- Text:
** begin **
Page 2, continued
LA SOURCE, HAITI (June 2010) — Inside the car were two other people. In the front, a blonde named Naomi and between Bryn and I, another man named Eric.
“Are you guys with the movie?” I asked, trying to ignore the mass destruction and poverty in the city that now raced past me as the car accelerated onto a major thoroughfare.
“I’m with Operation Blessing,” said David.
“Oh,” I said, unfamiliar with the organization. “Are all of you guys with Operation Blessing?” I asked.
“No, he’s with Artists for Peace and Justice,” he said referring to Bryn.
“Mostly actors and that type of thing,” Bryn said coolly.
“I see,” I said. “So are you involved with the movie?”
“Nope,” he responded before launching into a humorous rant about the Red Cross and how little they have done, and are doing, as I receded from the conversation still not sure who I was with and why.
“So are any of you guys with Generosity Water?” I asked.
“Nope,” they answered collectively. “But we work with them,” said David as the car smashed into a crack into the street without so much as braking.
“Got it,” I lied as we pushed forward swerving to miss a school bus packed with Haitians, spilling out the windows and extending onto the roof, one of many I had seen in a few short minutes.
“That guy almost killed us!” I gasped, noticing that this fact was not registering with my colleagues.
“Are you with the movie?” Bryn asked me not at all concerned by the fact that we had all almost died.
“No.” I responded as we accelerated and swerved to narrowly missing yet another bus, this one with a cartoon-like Jesus painted on the front with the phrase “God is our friend” splashed across the front.
“What the hell!?” I said, panicked.
“They’re called tap taps because you tap on them when you want the driver to stop,” explained Bryn. “It’s how everyone gets around in Haiti when you don’t have a scooter.”
** end **
- Requirements: Transcribe the passage about the car ride in Haiti from "Page 2, continued" up to and including "with and why.".

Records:
** begin **
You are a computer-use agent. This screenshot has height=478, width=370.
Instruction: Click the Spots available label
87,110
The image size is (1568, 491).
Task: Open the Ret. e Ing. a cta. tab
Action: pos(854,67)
** end **
- Correct response:
Page 2, continued
LA SOURCE, HAITI (June 2010) — Inside the car were two other people. In the front, a blonde named Naomi and between Bryn and I, another man named Eric.
“Are you guys with the movie?” I asked, trying to ignore the mass destruction and poverty in the city that now raced past me as the car accelerated onto a major thoroughfare.
“I’m with Operation Blessing,” said David.
“Oh,” I said, unfamiliar with the organization. “Are all of you guys with Operation Blessing?” I asked.
“No, he’s with Artists for Peace and Justice,” he said referring to Bryn.
“Mostly actors and that type of thing,” Bryn said coolly.
“I see,” I said. “So are you involved with the movie?”
“Nope,” he responded before launching into a humorous rant about the Red Cross and how little they have done, and are doing, as I receded from the conversation still not sure who I was with and why.